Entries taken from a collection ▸
+---+
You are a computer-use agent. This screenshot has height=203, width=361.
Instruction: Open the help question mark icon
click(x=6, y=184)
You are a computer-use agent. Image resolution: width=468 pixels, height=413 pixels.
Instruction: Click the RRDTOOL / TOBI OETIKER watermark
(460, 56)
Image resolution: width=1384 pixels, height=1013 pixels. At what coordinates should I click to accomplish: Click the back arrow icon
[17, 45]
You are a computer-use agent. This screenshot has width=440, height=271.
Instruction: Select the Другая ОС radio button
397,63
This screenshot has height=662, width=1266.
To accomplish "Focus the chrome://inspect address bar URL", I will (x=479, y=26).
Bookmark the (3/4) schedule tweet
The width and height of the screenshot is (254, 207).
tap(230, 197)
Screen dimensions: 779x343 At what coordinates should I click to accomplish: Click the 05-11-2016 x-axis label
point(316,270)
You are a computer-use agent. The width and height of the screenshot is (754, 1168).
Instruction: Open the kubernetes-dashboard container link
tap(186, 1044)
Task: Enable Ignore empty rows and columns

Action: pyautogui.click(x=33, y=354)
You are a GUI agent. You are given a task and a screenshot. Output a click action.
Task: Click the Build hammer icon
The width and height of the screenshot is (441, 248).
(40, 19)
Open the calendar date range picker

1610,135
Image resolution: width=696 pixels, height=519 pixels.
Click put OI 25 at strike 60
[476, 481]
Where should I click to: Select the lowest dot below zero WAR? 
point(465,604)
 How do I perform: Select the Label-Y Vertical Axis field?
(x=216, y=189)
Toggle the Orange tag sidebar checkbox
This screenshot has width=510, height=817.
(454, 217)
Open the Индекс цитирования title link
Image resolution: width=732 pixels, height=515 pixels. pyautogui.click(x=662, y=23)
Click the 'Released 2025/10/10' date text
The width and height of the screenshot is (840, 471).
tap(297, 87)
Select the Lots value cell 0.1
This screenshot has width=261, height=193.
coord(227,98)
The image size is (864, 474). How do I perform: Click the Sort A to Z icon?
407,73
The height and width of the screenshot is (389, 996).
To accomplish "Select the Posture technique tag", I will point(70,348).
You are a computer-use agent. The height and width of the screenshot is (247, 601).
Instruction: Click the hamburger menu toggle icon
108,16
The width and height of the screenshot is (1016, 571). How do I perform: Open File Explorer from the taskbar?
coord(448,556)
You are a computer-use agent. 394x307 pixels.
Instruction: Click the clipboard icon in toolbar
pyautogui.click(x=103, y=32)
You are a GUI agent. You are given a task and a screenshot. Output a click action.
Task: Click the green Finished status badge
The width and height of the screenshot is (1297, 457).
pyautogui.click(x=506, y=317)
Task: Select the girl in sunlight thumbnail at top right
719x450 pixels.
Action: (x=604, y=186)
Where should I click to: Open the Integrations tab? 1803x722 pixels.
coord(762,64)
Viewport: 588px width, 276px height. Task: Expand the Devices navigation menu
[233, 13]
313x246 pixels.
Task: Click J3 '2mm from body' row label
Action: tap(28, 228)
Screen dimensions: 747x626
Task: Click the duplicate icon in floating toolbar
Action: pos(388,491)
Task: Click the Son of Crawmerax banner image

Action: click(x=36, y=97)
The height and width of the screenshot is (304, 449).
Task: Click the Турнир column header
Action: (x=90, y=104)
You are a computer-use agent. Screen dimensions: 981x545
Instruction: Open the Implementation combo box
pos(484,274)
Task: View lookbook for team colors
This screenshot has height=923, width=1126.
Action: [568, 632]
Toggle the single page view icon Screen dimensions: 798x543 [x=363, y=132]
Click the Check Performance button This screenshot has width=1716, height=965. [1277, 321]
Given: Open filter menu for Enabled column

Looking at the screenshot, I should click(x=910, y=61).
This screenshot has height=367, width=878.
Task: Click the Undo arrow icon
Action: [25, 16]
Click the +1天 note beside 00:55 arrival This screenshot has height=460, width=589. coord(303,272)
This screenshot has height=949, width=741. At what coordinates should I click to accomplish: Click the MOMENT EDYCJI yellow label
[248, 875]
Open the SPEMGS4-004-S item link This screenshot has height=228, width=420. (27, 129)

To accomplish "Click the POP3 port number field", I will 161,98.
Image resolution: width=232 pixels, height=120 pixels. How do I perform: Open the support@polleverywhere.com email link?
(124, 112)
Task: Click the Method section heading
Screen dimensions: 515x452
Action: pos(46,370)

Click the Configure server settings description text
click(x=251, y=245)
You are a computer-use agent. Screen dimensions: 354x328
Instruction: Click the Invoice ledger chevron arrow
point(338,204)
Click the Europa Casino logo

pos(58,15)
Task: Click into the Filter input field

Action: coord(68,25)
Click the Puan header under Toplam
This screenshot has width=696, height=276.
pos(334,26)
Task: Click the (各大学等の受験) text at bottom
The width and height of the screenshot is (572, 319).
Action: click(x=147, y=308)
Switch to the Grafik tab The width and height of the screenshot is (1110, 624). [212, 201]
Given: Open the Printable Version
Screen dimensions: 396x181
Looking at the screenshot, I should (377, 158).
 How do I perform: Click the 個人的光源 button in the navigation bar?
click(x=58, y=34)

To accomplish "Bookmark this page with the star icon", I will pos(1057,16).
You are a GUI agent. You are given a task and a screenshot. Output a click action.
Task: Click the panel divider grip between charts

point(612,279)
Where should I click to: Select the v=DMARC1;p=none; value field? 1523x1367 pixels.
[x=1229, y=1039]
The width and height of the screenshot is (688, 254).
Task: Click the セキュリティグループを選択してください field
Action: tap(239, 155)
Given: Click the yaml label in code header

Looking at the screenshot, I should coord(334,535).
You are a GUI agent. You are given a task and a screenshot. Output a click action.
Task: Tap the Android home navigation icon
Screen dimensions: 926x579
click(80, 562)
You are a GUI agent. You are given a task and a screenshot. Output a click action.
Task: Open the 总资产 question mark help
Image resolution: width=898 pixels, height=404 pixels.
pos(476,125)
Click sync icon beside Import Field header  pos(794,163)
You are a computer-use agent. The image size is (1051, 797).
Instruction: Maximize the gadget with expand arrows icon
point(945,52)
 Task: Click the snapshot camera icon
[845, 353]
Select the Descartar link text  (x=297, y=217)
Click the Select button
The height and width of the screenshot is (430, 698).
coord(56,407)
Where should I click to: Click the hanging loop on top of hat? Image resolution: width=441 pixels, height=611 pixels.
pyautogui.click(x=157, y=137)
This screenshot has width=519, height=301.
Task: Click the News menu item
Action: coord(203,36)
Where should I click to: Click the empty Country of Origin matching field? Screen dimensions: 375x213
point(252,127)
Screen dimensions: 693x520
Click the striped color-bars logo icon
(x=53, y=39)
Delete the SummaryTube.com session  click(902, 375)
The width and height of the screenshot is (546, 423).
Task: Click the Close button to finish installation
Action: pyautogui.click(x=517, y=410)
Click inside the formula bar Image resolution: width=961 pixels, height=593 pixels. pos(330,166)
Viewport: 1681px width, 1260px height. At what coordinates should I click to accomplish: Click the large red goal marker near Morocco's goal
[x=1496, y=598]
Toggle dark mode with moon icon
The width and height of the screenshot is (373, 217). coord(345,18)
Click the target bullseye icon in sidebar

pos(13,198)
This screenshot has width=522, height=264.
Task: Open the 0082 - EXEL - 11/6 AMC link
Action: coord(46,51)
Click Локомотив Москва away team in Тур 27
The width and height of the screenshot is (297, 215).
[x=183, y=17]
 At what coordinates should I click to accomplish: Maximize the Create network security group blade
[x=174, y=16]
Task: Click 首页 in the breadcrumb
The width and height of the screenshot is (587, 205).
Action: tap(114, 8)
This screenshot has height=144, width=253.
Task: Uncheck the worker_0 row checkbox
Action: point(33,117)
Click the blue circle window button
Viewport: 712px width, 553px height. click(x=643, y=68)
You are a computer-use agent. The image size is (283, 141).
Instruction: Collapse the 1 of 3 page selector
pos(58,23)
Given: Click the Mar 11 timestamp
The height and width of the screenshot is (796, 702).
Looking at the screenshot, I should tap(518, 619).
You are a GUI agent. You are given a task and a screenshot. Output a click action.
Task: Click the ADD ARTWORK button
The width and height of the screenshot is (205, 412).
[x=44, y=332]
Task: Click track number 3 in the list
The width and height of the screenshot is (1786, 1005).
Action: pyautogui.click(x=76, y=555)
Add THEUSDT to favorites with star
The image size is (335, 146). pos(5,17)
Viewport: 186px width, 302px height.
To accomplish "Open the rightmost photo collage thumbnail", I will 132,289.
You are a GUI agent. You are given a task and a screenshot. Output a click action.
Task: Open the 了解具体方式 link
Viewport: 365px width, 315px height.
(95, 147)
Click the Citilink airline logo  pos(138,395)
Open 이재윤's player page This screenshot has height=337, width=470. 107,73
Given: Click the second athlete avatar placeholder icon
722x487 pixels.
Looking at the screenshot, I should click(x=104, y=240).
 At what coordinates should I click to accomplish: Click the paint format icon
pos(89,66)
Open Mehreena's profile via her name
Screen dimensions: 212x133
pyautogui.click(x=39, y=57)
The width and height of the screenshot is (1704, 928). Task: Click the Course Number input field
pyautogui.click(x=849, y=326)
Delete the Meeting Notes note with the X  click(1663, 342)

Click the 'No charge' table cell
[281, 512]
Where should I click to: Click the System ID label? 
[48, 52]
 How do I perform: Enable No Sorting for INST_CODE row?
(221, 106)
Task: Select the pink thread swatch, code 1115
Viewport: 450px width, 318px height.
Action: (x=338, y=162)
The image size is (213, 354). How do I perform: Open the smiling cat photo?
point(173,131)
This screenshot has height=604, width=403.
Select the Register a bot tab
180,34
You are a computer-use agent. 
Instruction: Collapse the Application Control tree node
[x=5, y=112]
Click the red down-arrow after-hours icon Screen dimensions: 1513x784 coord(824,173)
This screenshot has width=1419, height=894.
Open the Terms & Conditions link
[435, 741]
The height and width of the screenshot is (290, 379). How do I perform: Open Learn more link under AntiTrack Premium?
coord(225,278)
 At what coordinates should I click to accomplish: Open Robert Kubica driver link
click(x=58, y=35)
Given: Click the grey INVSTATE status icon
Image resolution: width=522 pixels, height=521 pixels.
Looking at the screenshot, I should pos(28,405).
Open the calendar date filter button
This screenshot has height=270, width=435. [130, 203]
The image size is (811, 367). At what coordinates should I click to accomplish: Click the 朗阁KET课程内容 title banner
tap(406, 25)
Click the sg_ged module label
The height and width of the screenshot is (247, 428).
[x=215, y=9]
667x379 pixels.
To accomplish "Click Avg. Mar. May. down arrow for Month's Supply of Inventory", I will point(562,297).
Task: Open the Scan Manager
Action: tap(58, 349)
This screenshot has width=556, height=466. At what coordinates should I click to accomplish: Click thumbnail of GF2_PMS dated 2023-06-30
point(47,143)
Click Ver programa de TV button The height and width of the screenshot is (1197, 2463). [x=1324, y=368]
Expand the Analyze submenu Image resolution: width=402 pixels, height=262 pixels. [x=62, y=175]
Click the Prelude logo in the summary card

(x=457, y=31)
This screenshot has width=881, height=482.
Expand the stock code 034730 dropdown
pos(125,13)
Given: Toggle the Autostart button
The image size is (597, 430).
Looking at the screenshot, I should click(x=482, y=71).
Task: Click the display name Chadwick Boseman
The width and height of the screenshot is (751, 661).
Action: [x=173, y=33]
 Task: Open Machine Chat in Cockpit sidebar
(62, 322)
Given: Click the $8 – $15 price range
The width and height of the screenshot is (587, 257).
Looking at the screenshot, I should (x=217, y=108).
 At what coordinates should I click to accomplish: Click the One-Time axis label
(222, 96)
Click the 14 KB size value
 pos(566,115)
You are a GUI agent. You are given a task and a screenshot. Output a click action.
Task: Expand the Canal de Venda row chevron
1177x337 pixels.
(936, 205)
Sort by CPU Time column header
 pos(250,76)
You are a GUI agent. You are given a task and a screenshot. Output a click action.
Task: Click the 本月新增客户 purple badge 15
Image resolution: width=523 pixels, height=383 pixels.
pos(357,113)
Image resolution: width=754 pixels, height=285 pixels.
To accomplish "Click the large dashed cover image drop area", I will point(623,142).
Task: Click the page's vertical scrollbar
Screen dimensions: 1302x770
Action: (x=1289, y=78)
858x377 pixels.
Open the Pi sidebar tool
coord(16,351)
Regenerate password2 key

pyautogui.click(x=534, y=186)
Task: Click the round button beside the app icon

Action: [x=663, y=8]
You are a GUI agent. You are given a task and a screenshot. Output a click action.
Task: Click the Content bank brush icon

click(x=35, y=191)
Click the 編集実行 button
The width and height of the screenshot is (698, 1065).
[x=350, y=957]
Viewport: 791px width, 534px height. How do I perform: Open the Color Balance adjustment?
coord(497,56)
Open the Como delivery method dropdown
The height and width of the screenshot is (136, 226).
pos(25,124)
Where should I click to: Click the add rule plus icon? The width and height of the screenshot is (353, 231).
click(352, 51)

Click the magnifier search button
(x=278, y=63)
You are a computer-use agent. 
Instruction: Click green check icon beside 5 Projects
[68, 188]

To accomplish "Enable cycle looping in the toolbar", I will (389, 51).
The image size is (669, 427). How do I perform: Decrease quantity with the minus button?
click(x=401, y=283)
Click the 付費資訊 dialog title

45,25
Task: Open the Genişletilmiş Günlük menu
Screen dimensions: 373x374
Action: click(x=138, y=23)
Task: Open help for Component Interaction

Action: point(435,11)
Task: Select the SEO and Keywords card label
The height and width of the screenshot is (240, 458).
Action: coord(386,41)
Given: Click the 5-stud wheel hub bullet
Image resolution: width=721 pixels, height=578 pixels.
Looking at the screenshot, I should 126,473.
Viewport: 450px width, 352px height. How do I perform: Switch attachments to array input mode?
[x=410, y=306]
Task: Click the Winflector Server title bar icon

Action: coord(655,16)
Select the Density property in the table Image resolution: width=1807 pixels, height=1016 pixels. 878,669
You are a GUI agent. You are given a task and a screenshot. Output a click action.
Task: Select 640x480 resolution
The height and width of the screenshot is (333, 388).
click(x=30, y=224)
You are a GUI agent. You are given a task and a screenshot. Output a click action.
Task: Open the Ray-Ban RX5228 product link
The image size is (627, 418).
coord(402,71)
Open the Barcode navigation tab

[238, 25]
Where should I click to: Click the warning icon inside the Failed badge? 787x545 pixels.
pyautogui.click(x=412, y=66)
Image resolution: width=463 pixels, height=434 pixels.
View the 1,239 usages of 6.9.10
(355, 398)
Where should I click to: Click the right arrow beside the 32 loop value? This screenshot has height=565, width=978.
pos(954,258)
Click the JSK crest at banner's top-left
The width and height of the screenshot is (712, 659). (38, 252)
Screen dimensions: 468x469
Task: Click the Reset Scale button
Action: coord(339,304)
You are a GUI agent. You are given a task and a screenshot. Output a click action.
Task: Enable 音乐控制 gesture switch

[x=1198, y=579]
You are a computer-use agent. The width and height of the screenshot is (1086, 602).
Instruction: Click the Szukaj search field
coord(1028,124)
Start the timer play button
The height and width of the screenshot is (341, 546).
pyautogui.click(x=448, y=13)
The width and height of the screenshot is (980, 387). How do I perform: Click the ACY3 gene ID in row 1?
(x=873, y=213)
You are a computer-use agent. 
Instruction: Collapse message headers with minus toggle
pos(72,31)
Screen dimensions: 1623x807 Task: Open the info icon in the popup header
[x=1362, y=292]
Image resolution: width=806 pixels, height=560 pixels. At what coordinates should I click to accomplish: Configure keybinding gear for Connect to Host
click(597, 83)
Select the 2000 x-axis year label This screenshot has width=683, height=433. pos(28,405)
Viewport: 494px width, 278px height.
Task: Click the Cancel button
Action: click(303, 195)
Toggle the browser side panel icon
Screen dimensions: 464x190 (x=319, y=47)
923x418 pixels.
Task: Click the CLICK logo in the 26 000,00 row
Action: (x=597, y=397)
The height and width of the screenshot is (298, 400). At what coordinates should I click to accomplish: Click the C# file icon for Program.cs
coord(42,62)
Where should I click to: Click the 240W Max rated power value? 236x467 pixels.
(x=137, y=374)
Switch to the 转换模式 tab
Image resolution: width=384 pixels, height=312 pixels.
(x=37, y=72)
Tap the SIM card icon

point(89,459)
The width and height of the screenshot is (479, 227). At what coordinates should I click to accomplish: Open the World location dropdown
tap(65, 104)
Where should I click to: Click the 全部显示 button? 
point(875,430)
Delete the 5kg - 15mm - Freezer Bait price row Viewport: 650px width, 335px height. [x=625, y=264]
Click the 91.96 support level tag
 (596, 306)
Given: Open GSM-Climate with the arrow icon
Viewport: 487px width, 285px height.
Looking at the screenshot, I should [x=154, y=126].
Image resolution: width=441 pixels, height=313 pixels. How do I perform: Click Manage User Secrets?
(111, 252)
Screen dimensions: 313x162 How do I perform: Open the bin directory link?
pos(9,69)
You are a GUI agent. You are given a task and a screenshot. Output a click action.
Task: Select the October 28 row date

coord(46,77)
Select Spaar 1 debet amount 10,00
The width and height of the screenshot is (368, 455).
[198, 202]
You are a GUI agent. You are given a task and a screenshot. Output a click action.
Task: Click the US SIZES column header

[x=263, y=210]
+---+
EXERCISE OBJECTIVE ▸
From the entries, report every line in which the string "price" occurs.

RESPONSE BOX ▸
Given: Click the $8 – $15 price range
Delete the 5kg - 15mm - Freezer Bait price row Viewport: 650px width, 335px height. [x=625, y=264]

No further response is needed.